_Jobs:_
[1] Repeat, word for word, everything in the Before Watchmen essay from "I believe it" down to "the conversation continues.".
[2] Write the next portion of the essay on Before Watchmen, beginning directly after its final sentence.

_Text segment:_
* start *

I have a few more thoughts about DC's Before Watchmen project.

The cycle of DC Comics mini-series based on characters and creations of Alan Moore and Dave Gibbons in their award-winning late '80s graphic novel finished its initial serialization several weeks ago. It has since moved into the hardcover trade availability phase of its publishing life cycle. The project made this transition without a great deal of attention or hype. There was certainly nothing to match the intensity and buzz of the original series' last issue nor did we see a sequel to the furious back-and-forth that came with the announcement of the new books' publication. The last comic book to be published was even slightly out of order. A once-promised final wrap-up issue was abandoned somewhere between idea and execution. The new trades are handsome but were not mentioned to me by a single person at Comic-Con International as something they were reading, anticipating, or even looking to buy.

I've already written on Before Watchmen. I consider the following a companion piece to this essay. That is a grander essay. As it was written with the kind of anger that makes you focus, it is likely more right-on than the following summer reverie has any chance of being. I stand by the content of everything I wrote in that one, urging only that everything I wrote be considered in its appraisal.

There are additional things to be said, however, upon the project's completion as a serial work and its move into this new phase. Let's try five.

image1. I'm Glad We Tried To Talk About Before Watchmen
As predicted, the furor over the Before Watchmen project became part of the hype cycle for the project as both a publishing effort and a wider, corporate strategy of property management and career advancement. It was at the very least exploited as such: I know I've seen my fair share of "controversial" designations accompanying various press efforts on behalf of the books. That said, I am convinced there was significant value in a huge swathe of comics professionals and devoted readers using the publishing event as a springboard to talk about issues of creators rights, the expectations we have for corporate behavior, and the choices made by creative people. I think that's a positive no matter the end result of these conversations. I don't believe this discussion was limited to twitter and a few message boards. I suspect it was a sprawling affair and will continue for a long while. I know that I encountered fevered talk about this topic in bars and on the phone and via e-mail months and months into the series itself. I spoke to someone at length about Before Watchmen while in New York City a full year after the project was announced. It was referenced in a panel I moderated this year at Comic-Con International.

I believe it is precisely because people are wrong about the immutable nature of corporations as policy-shaping entities, and because human decisions really do matter, that it's worth having these discussions whenever and wherever we can. That we're nearly a quarter-century removed from the last flurry of talks on these matters made it absolutely vital to revisit these conversations in a significant way. We live in a very different world now in terms of what we tolerate and what we have come to believe is not only possible but a "right" to be exercised -- by individual artists, corporations and consumers. Before Watchmen has helped a lot of us sort the players and the possibilities. I hope the conversation continues.

* end *

_Data shown:_
* start *

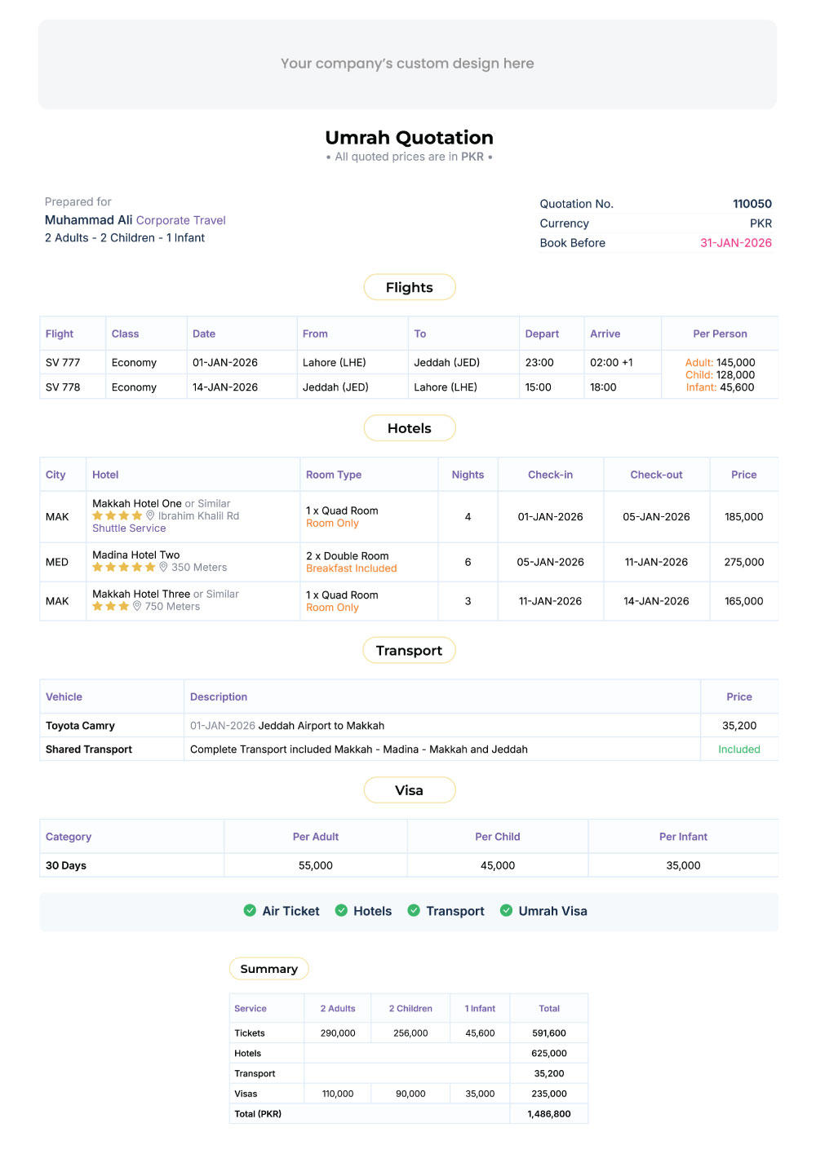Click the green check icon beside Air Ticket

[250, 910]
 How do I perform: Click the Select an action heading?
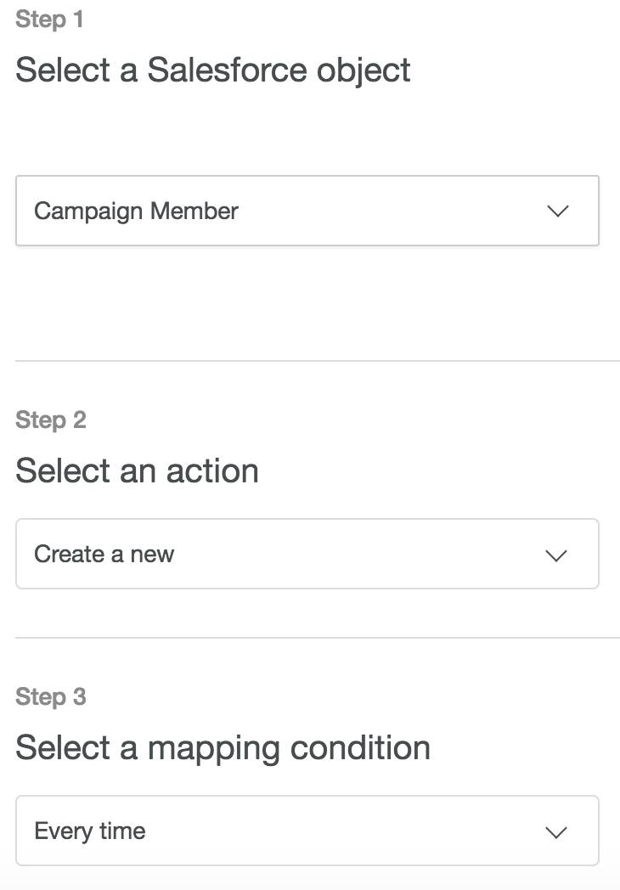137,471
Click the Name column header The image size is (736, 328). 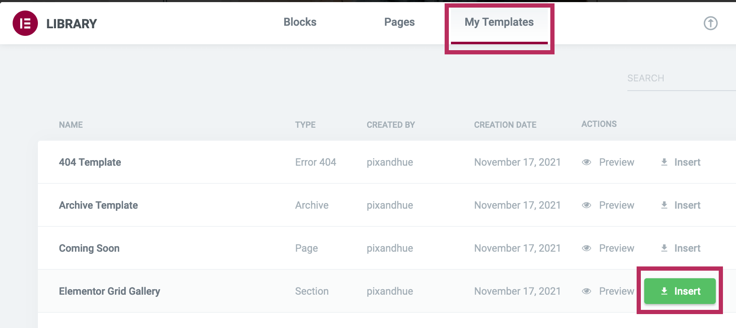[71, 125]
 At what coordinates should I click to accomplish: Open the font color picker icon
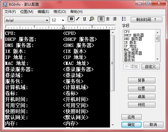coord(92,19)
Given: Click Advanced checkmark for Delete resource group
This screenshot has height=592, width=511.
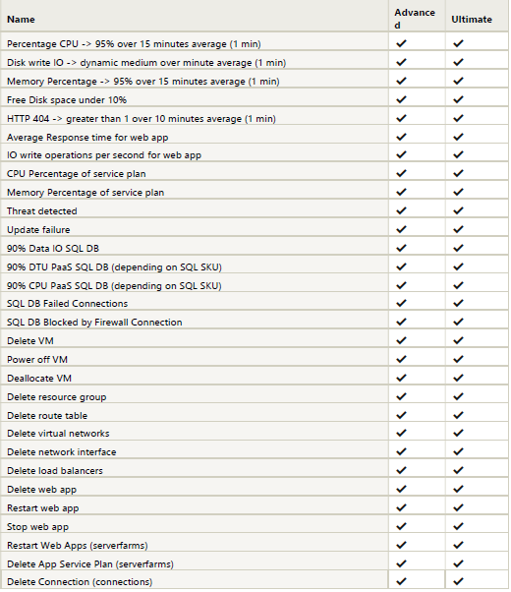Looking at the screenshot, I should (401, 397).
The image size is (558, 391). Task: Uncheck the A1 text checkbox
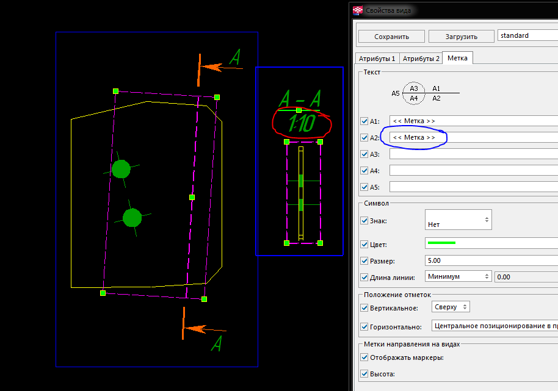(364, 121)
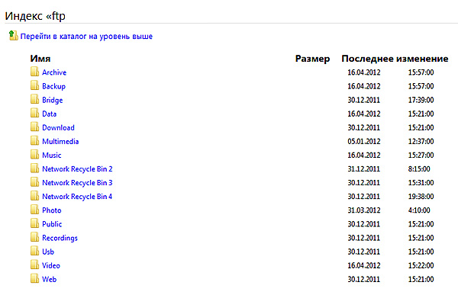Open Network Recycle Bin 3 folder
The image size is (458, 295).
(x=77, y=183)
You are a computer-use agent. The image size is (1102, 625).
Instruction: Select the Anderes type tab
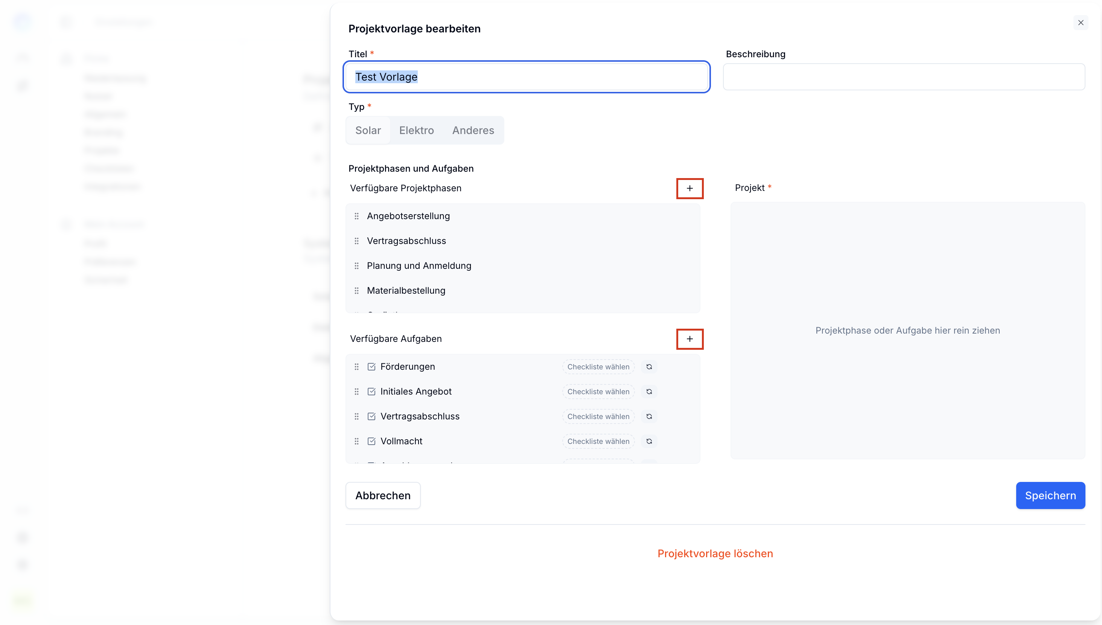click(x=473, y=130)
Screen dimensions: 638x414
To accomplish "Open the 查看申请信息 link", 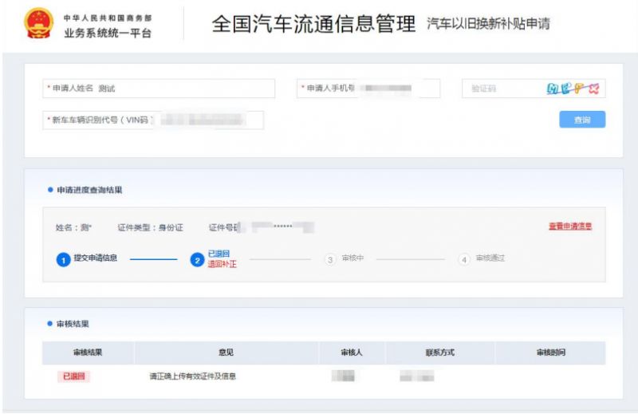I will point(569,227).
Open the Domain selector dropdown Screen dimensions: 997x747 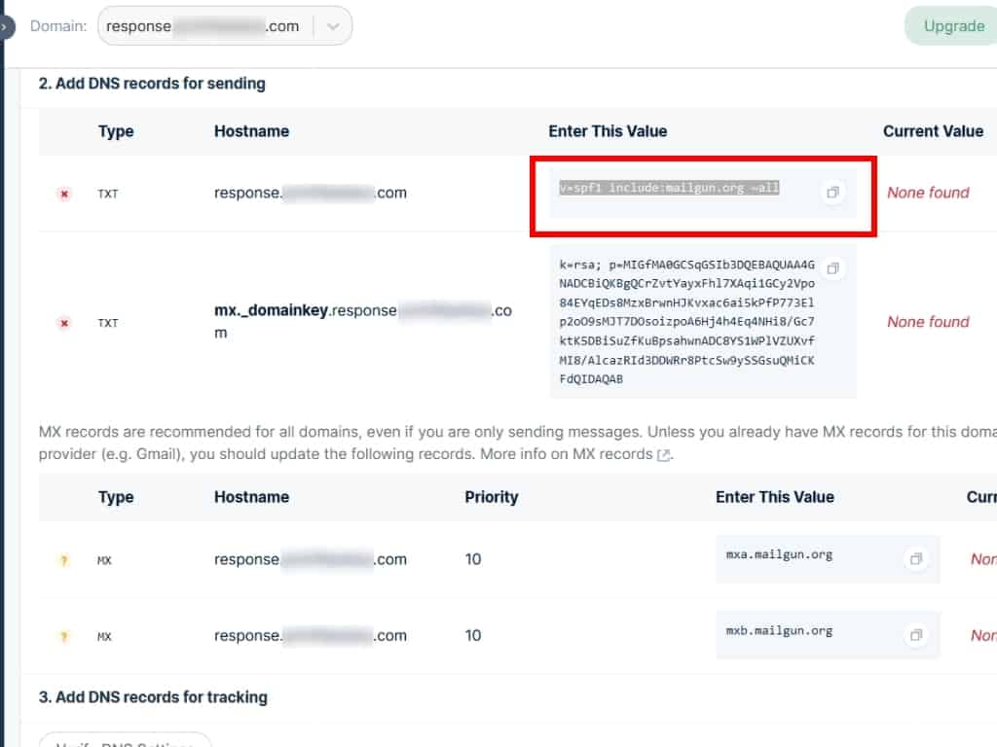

* end *
* start *

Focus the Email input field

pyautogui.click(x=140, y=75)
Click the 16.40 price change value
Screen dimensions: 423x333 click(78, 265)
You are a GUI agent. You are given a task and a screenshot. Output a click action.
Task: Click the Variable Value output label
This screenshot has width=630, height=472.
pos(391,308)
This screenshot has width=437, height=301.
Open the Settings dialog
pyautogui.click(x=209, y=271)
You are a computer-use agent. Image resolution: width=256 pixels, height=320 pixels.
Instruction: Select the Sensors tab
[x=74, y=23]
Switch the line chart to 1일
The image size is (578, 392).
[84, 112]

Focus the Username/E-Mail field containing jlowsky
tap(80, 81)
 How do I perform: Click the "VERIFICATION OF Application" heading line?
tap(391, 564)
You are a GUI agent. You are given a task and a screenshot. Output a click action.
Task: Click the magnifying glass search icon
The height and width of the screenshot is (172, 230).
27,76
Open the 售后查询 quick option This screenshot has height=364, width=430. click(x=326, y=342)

* end *
* start *

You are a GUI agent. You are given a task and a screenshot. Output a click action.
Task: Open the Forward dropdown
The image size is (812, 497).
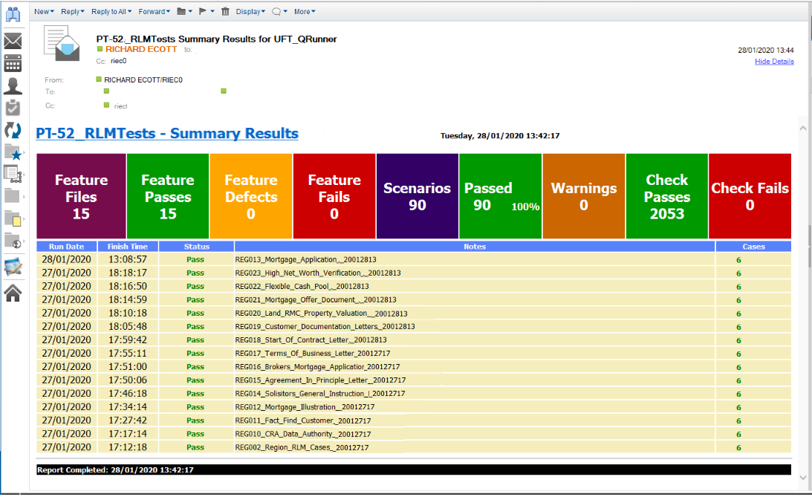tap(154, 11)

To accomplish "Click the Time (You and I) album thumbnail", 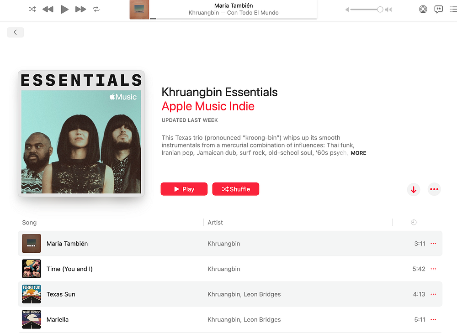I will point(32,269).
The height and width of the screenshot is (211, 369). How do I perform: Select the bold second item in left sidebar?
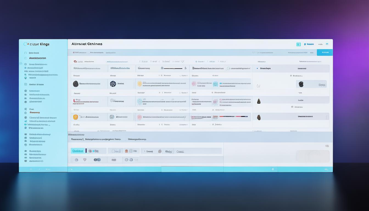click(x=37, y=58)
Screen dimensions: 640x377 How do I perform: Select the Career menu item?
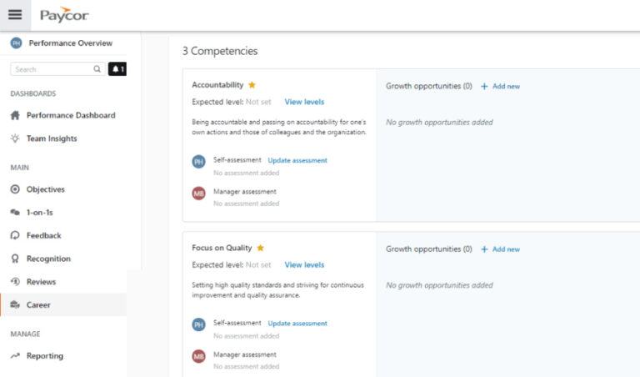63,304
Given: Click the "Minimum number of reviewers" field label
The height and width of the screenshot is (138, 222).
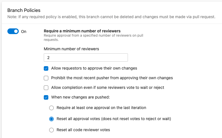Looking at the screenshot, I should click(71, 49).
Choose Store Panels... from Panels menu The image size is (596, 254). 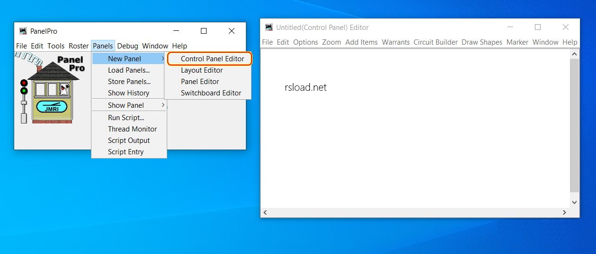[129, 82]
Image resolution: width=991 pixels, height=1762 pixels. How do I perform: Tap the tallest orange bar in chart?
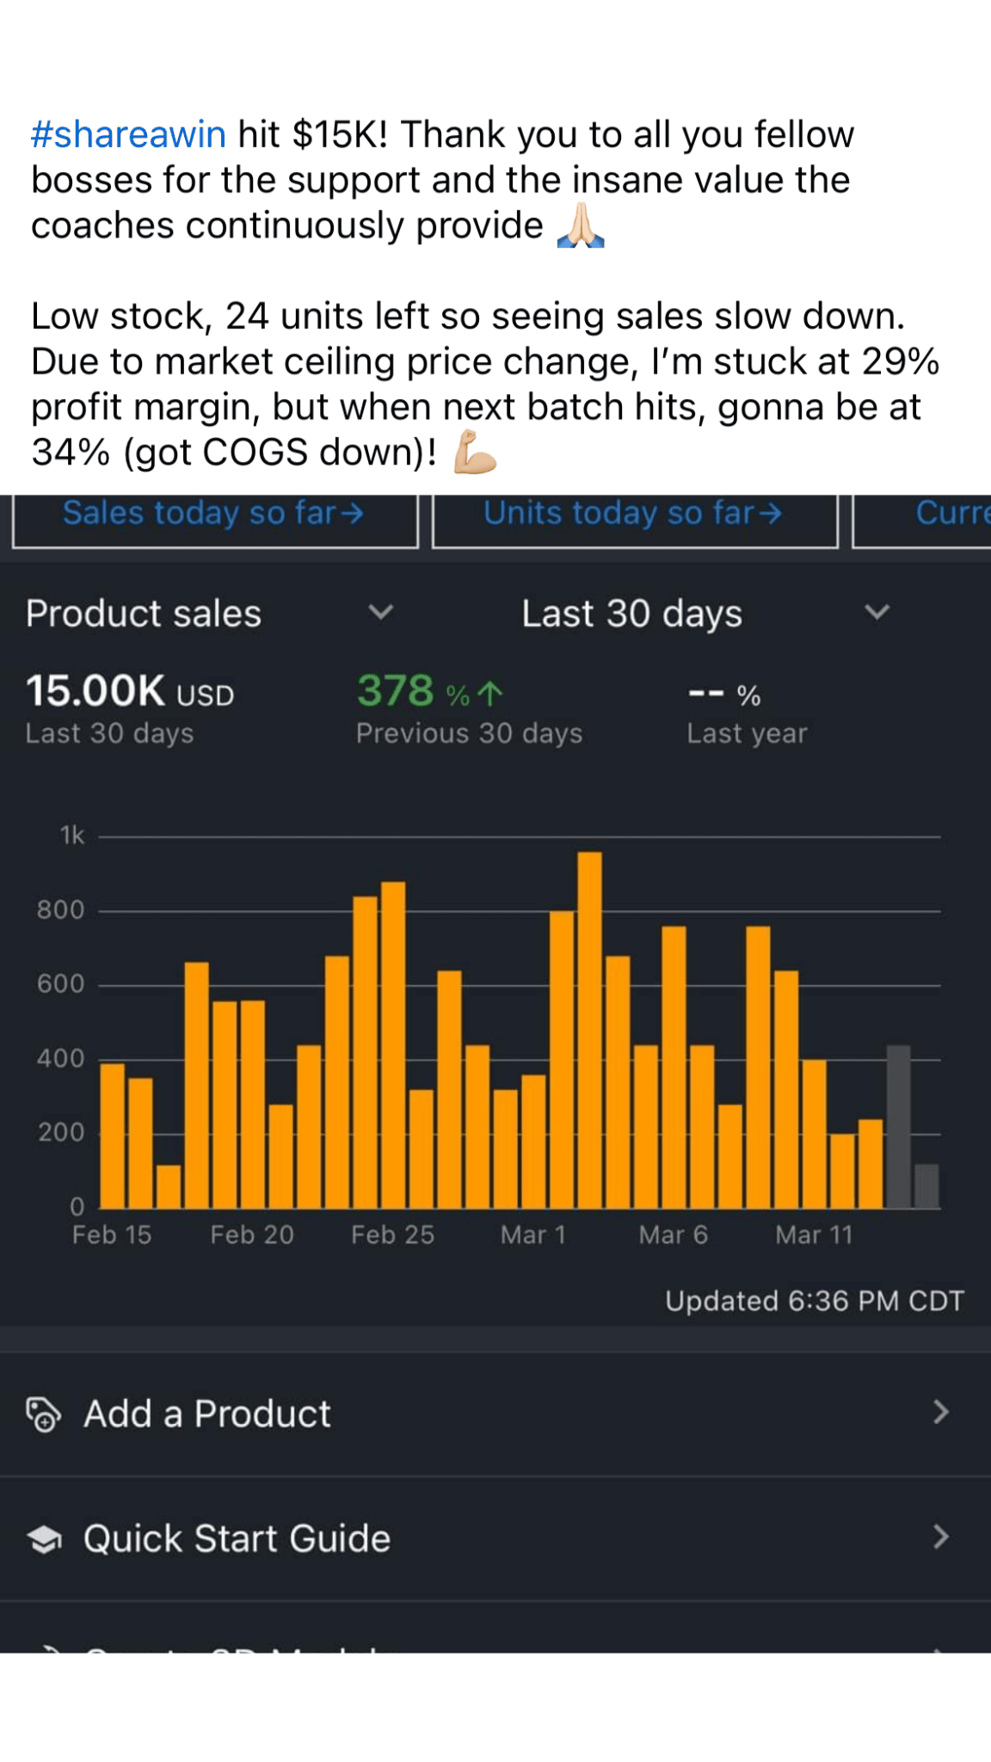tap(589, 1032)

* end *

_Expected results:_
[1]
I believe it is precisely because people are wrong about the immutable nature of corporations as policy-shaping entities, and because human decisions really do matter, that it's worth having these discussions whenever and wherever we can. That we're nearly a quarter-century removed from the last flurry of talks on these matters made it absolutely vital to revisit these conversations in a significant way. We live in a very different world now in terms of what we tolerate and what we have come to believe is not only possible but a "right" to be exercised -- by individual artists, corporations and consumers. Before Watchmen has helped a lot of us sort the players and the possibilities. I hope the conversation continues.

[2]
2. The Comics Community Can Sort Of Suck At Discussing Things
Many of the weaknesses of the current professional community and those groups' attendant pathologies were on full display over the last year or so, particularly in the three or four months after the initial announcement.

The most worrisome trend to my mind was a too-easy conflation between supporting a policy or business outcome and supporting the creator that makes them. That several creators and their proxies saw the criticism of Before Watchmen as a personal attack suggests a greater embrace of the idea that we have personal brands, a business-operation conception of ourselves as creative people that fosters binary relationships: we are either supported or assaulted. It behooves us to get to a place where someone sees a criticism of a policy or outcome as something other than something aimed at their inner being, or praise for a comic book or professional stance as something other than an overture of lifelong friendship. We should have a greater conception of ourselves as people, as creators and as a professional community than as a collective jumble of personae in various stages of getting over.

The critics of Before Watchmen, myself included, were frequently sanctimonious, arrogant and cruel. One way I think this was displayed came about as an unfortunate result of the Internet-based, transactional culture that serves as the vehicle for a huge portion of these discussions. There's so much equivocating and jockeying for favor in a shared space like the comics community's on-line sphere that stronger statements tend to be rewarded. You're more likely to traffic in the currency of attention that serves as a reward on-line if you state that something is flat-out evil than you are if you parse out the good and the bad, the horrifying from the simply unfortunate, the execrable from the rote or dull.

I think you see the danger inherent in this kind of thinking in the way that arguments around the treatment of Jerry Siegel and Joe Shuster have developed. If your arguments for better treatment of those creators and their families depend on Superman's dads being wholly-victimized young people that only ever made $200 from the character and due to the aggressive depredation of evil businessmen became the kind of sad individuals that might try to borrow money from you in a public toilet, to find out that that pair made some bad choices, to discover they spent a great deal of money after making a not-insignificant amount, and to learn that family members sometimes wanted more than was allotted them and expressed this in indelicate terms, this is all going to be an assault on a precarious position you've embraced without really needing to. You've sacrificed a much more powerful and positive stance -- that we can do better by the creators of this marvelous and wealth-generating character -- for an extra three percent of rubbing someone else's face in something.

So yes, there was a flip side to some of the astonishingly unkind statements made by some creators involved with the project, and the generally crass underpinnings of arguments used in its defense. Just about everybody involved got a chance to say something that may cause someone else to cringe. That's not to draw moral equivalencies between any sets of positions. It's to point out that expressing these issues in total, pitch black and blinding, bright white is in service to sentiments and strategies that may have little to do with clarity and rational thought. They may be satisfying, but we rarely learn anything.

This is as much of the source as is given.